The federal police (Federale Politie; Police Fédérale; Föderale Polizei) is in charge of both specialized and supralocal law enforcement operations, patrolling and ensuring the safety of the country's highways and is specialized in criminal investigation operations. The force is also tasked with delivering support to the local police forces. The federal police consists of approximately 12,300 personnel members (civilian and operational staff).

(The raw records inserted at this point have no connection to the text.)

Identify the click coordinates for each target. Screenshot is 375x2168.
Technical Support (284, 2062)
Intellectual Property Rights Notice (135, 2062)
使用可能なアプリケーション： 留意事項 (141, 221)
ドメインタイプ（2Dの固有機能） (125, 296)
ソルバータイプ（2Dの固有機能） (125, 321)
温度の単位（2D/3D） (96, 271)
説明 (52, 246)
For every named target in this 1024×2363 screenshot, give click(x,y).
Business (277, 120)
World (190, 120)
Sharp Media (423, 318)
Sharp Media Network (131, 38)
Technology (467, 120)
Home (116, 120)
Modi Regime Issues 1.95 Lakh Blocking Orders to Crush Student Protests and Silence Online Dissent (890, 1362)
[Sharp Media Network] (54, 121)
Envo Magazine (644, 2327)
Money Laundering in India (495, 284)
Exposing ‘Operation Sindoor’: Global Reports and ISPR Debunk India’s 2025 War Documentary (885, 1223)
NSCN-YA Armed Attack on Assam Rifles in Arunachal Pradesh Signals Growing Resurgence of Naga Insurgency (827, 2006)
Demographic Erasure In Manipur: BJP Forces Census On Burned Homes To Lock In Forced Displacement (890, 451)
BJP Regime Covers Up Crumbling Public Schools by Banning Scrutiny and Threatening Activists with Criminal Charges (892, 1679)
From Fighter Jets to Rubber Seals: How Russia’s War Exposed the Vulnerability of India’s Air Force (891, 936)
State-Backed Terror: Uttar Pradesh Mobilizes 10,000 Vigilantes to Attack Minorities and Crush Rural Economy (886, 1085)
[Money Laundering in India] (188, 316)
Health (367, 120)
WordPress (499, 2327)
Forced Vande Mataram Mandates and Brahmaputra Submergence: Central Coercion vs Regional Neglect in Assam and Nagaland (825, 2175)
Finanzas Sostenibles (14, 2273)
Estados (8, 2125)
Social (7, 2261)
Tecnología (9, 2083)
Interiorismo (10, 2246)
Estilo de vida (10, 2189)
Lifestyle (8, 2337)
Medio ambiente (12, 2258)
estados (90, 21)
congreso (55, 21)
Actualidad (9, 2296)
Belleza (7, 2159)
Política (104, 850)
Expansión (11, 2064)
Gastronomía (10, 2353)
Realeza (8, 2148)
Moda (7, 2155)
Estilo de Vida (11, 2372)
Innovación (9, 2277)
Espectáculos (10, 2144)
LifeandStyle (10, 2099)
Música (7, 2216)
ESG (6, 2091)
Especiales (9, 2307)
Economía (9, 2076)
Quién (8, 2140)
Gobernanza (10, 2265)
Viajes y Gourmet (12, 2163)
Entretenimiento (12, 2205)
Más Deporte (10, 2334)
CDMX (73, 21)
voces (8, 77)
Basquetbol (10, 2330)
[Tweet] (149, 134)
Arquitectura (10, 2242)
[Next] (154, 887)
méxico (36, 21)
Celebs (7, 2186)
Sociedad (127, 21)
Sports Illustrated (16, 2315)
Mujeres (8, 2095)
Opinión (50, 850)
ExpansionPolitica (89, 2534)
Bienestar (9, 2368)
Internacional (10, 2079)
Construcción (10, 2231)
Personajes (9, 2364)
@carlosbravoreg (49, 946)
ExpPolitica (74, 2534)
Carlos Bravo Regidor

The federal police is led by a general commissioner, a senior officer who holds the rank of chief superintendent. The commissioner heads the general commissioner's office. This office is responsible for management, strategy and policy of the federal police; ensuring the functioning of the integrated police (by coordinating with local police forces); coordinating and supporting the federal police units; internal and external communication and international cooperation. It is composed of the:
- directorate of police strategy
- directorate of international police cooperation
- directorate of communication
- directorate of well-being
- 13 decentralized coordination and support directorates (CSD) (spread over the 12 judicial districts)
  - intervention corps (CIK) (spread over the 13 CSD's)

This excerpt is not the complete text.